Records for the task -
::::::::

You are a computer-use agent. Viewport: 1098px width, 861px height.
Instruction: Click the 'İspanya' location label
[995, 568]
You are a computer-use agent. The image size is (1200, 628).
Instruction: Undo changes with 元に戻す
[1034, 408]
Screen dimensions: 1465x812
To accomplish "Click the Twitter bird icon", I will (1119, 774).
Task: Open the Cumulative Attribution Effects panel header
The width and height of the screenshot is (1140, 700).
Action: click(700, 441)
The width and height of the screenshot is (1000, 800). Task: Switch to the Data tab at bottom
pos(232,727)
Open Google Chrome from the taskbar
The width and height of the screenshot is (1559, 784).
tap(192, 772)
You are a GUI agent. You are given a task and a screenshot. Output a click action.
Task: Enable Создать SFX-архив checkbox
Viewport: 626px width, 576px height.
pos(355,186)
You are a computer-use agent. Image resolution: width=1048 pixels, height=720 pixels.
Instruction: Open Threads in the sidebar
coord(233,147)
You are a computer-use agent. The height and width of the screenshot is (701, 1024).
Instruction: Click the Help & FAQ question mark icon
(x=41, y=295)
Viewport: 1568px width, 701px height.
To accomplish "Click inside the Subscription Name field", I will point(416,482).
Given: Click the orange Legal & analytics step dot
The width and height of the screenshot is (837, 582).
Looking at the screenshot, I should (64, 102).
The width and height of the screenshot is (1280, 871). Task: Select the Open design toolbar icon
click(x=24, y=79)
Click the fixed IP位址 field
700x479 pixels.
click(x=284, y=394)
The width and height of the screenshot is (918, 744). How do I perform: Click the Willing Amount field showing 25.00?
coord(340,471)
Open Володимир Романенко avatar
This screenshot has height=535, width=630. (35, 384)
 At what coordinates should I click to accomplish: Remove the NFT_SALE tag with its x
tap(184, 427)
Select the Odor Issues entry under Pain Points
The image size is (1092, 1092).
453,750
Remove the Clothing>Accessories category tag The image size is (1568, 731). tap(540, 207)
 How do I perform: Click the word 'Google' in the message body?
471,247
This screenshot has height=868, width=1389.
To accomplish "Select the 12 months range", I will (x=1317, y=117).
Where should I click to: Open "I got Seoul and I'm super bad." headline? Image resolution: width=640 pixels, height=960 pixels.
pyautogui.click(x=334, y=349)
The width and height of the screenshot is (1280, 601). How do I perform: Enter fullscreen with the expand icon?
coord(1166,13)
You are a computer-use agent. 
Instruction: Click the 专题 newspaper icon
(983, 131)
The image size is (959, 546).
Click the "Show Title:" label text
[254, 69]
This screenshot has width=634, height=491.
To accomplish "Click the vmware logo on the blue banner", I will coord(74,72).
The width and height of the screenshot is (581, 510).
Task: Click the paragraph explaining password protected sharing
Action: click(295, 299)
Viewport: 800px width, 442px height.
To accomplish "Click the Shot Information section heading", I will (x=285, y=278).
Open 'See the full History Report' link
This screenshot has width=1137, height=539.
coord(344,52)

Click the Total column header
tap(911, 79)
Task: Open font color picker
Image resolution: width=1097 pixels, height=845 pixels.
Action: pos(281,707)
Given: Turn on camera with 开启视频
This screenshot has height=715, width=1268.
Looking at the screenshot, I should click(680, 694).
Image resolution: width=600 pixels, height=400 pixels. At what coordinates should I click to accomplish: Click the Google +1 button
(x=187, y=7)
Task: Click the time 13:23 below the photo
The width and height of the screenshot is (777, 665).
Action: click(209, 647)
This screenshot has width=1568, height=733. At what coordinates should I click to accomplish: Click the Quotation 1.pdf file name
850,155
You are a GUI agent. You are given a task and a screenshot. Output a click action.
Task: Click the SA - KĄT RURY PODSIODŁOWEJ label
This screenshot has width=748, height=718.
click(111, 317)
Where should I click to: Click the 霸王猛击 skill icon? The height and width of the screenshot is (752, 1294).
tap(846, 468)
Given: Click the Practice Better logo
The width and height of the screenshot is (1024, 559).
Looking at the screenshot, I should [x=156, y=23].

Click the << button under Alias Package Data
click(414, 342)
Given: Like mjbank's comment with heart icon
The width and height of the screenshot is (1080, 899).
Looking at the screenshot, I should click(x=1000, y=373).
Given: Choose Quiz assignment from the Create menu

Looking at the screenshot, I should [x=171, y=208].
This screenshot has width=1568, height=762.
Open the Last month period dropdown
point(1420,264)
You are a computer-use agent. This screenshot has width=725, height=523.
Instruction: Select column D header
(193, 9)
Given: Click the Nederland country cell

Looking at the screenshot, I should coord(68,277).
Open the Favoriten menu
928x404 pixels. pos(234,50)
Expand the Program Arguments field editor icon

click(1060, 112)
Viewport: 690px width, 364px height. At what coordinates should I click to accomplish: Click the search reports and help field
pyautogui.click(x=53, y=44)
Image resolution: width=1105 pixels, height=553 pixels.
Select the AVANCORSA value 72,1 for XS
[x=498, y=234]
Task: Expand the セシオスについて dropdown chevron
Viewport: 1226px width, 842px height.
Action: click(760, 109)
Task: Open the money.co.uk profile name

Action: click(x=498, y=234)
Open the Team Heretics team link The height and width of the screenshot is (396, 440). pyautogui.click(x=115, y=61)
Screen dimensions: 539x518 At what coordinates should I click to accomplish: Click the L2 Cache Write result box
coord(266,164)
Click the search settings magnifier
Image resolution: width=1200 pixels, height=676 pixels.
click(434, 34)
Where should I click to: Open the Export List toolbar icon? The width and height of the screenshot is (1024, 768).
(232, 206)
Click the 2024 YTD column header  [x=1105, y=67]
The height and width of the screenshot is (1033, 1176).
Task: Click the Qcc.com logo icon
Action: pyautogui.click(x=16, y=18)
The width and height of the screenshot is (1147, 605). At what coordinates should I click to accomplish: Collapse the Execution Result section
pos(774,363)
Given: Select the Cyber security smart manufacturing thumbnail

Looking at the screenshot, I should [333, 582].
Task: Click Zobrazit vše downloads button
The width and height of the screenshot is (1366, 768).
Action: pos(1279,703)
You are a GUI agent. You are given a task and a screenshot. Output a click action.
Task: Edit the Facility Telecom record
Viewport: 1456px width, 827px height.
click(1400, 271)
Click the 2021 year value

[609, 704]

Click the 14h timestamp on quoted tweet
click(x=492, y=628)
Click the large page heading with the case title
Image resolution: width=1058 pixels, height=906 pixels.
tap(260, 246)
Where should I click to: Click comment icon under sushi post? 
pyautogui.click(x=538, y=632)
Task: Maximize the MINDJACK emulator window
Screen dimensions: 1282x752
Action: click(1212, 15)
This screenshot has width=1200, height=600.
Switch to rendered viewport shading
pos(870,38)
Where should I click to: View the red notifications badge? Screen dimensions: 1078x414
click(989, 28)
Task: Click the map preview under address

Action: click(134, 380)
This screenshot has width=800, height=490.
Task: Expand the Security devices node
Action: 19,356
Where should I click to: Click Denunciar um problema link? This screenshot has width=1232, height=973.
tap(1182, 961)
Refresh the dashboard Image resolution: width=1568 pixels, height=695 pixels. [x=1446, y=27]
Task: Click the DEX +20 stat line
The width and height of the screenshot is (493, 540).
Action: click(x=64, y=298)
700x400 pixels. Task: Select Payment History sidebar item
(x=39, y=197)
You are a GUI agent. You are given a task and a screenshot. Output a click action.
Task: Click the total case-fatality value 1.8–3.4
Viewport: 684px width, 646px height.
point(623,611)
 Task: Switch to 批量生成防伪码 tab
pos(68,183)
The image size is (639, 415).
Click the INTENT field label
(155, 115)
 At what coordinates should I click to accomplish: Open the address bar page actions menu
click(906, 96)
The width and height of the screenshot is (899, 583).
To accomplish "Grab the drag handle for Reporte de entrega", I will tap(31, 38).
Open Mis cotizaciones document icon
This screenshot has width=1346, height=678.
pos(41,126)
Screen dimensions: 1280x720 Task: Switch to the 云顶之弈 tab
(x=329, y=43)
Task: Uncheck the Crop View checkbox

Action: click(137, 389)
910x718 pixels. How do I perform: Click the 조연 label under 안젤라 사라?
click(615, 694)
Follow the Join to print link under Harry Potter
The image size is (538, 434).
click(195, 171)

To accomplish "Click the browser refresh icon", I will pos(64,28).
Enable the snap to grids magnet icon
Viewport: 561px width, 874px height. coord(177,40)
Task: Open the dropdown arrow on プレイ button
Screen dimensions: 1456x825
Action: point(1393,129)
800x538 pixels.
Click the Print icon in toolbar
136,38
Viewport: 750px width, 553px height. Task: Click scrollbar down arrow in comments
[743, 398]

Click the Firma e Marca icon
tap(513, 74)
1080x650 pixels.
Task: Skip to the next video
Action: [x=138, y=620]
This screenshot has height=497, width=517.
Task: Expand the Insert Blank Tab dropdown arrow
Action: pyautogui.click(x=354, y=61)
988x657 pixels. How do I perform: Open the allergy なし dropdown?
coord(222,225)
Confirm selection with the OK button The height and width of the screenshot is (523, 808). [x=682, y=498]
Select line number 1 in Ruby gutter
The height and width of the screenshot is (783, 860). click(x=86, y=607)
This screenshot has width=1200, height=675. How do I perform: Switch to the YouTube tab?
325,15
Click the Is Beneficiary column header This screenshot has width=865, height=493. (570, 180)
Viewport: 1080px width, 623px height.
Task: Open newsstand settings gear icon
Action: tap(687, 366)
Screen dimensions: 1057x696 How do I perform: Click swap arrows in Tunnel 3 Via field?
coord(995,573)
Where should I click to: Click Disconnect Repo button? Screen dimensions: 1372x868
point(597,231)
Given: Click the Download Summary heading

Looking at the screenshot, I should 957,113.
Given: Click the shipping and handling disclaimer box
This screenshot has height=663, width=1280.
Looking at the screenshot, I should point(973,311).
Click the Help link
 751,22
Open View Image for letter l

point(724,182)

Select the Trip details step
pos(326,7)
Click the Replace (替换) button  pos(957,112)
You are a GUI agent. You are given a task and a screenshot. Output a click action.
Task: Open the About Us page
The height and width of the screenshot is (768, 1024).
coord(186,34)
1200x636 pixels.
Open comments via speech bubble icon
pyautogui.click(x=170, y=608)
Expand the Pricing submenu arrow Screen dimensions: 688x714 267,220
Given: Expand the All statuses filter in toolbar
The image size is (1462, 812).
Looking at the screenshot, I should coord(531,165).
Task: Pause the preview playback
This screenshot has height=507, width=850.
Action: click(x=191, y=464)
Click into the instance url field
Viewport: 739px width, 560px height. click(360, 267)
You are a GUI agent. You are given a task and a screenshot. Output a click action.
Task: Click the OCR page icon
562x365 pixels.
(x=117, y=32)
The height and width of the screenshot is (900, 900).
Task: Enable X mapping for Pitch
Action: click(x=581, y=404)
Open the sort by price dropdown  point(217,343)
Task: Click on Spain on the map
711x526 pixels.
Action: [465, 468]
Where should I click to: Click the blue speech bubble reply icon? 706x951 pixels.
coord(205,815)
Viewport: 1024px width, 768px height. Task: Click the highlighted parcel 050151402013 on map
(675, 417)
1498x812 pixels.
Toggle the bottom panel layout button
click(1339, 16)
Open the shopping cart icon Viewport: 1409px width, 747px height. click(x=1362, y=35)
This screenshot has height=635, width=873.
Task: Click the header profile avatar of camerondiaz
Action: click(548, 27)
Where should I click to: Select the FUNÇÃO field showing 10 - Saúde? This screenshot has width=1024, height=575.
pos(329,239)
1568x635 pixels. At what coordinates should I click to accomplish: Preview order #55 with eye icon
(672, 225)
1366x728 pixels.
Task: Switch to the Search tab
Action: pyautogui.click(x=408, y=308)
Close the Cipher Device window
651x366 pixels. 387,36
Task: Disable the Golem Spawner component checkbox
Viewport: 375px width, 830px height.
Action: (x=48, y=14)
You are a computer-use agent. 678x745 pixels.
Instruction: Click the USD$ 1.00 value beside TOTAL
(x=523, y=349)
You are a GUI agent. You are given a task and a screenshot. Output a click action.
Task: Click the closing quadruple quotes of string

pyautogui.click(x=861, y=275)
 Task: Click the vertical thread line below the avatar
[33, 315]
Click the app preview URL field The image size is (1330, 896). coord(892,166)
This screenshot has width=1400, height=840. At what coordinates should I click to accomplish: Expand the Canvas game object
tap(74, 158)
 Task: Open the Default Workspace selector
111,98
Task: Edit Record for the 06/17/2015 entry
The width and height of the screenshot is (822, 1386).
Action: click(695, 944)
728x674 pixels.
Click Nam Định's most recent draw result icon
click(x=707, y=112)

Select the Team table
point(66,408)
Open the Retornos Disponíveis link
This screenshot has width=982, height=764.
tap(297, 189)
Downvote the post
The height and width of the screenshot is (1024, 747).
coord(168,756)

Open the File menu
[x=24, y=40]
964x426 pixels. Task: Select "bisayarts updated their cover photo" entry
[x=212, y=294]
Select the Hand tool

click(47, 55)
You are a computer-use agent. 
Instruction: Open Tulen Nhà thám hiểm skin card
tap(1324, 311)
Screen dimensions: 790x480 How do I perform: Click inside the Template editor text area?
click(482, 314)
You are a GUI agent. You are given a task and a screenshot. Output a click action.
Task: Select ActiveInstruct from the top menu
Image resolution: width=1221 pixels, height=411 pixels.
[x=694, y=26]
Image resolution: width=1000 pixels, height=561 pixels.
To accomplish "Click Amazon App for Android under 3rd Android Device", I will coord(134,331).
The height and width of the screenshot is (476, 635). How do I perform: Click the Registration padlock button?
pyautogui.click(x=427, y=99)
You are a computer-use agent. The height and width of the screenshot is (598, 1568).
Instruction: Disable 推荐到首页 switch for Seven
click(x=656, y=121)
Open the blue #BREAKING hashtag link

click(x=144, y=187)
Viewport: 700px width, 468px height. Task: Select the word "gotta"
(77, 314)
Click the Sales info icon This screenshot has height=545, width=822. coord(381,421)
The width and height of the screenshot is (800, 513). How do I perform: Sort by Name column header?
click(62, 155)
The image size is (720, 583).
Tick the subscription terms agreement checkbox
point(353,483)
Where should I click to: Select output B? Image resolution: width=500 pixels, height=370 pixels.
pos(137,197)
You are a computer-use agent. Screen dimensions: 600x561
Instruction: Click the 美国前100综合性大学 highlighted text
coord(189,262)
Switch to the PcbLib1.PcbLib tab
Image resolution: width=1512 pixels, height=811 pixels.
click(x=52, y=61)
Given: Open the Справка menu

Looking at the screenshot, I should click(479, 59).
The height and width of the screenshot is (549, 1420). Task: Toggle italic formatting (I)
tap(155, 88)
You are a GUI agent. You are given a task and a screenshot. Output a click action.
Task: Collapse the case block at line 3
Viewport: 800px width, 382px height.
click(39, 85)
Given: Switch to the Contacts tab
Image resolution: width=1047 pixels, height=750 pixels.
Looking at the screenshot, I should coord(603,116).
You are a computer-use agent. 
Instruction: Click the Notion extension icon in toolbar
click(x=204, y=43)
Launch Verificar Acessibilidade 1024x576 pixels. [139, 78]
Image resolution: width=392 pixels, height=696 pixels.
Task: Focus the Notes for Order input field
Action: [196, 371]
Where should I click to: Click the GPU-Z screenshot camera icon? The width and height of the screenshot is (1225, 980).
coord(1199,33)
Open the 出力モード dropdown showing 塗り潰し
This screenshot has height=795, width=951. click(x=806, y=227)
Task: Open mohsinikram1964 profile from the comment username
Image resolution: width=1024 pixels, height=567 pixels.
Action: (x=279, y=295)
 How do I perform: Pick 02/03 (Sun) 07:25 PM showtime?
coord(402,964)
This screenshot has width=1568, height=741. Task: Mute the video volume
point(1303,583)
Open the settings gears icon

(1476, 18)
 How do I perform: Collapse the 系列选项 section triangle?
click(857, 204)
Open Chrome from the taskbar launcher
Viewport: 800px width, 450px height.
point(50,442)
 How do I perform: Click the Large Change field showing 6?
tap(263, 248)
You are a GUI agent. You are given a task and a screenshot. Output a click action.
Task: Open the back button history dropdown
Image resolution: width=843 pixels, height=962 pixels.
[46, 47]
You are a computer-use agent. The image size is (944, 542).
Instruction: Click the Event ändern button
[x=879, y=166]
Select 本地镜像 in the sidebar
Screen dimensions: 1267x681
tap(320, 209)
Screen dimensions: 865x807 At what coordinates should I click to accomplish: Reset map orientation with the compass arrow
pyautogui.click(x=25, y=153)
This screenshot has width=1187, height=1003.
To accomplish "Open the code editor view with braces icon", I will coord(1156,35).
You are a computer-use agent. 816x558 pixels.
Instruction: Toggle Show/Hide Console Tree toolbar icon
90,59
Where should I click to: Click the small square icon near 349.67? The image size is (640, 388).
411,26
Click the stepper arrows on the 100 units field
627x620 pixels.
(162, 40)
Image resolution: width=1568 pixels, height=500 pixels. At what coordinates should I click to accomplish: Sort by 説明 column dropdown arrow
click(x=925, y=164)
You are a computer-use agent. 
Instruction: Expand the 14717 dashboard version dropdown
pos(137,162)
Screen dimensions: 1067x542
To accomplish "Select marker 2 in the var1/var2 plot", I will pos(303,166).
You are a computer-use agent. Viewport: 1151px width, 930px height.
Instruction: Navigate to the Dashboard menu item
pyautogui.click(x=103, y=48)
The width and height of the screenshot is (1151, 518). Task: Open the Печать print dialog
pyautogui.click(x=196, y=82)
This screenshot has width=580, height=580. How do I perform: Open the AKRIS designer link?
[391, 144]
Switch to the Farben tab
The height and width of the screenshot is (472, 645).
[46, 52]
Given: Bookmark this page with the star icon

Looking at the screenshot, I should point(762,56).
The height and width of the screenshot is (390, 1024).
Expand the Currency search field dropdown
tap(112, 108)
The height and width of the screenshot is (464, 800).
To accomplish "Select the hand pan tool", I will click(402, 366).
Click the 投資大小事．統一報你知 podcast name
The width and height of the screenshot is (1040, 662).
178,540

::::::::

Copy out the lines above, from the one holding "The height and width of the screenshot is (390, 1024)." through the final line, with no other lines.

Solution to the exercise -
The height and width of the screenshot is (390, 1024).
Expand the Currency search field dropdown
tap(112, 108)
The height and width of the screenshot is (464, 800).
To accomplish "Select the hand pan tool", I will click(402, 366).
Click the 投資大小事．統一報你知 podcast name
The width and height of the screenshot is (1040, 662).
178,540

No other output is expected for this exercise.